● Exercise: Copy the records below exactly, from the line containing "You are a computer-use" through the last line, and leave out every picture.

━━━━━━━━

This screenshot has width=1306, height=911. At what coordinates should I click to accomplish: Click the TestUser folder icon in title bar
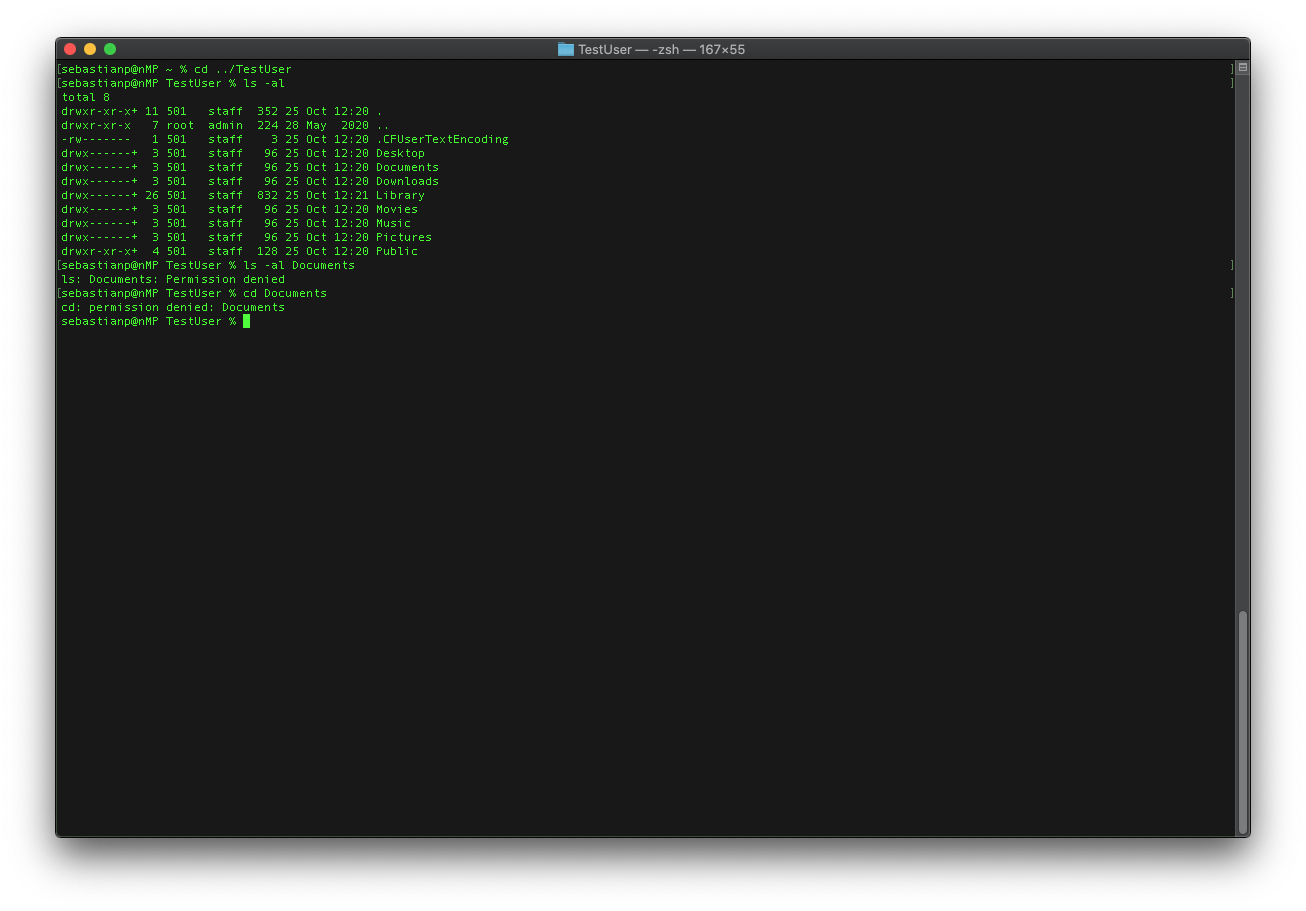566,49
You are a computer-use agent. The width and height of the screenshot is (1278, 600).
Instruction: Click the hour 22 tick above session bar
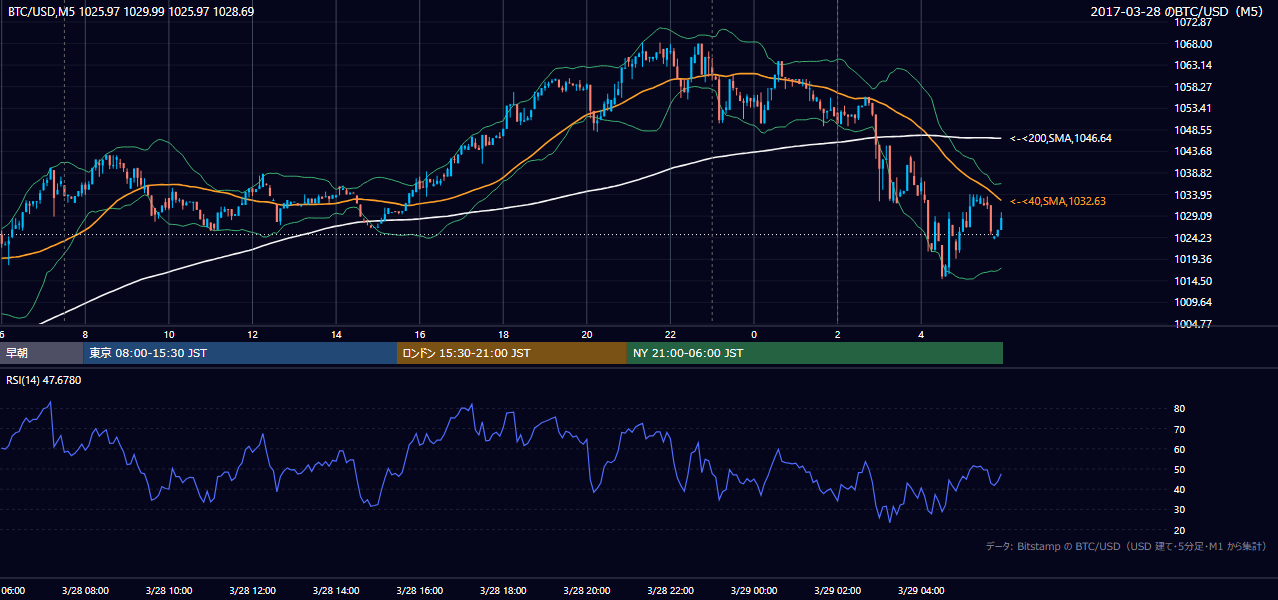point(670,334)
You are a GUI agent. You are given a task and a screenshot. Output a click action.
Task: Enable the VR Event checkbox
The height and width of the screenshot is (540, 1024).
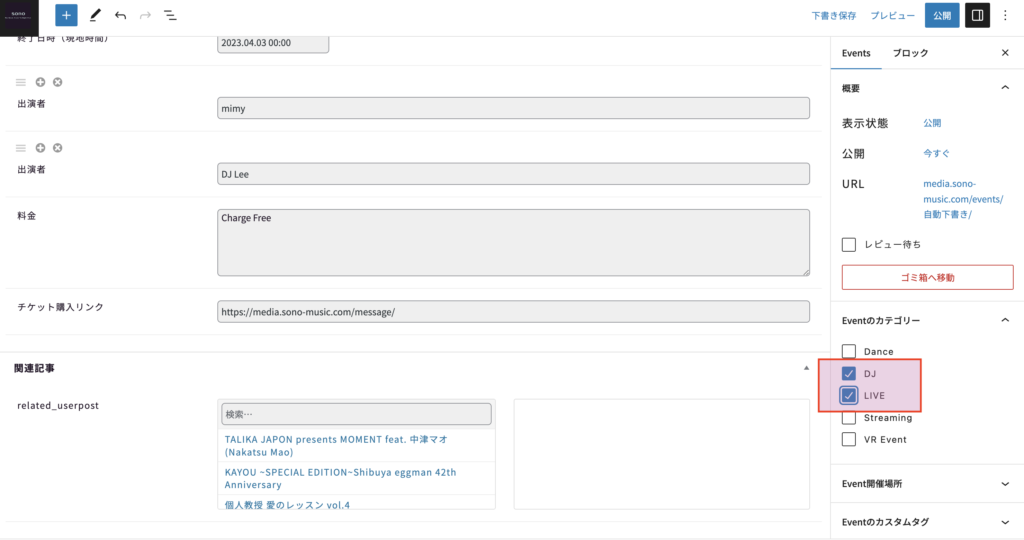(849, 439)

━━━━━━━━

● Answer box:
You are a computer-use agent. The width and height of the screenshot is (1278, 600).
Instruction: Click the hour 22 tick above session bar
point(670,334)
You are a GUI agent. You are given a task and a screenshot. Output a click action.
Task: Enable the VR Event checkbox
The height and width of the screenshot is (540, 1024).
(849, 439)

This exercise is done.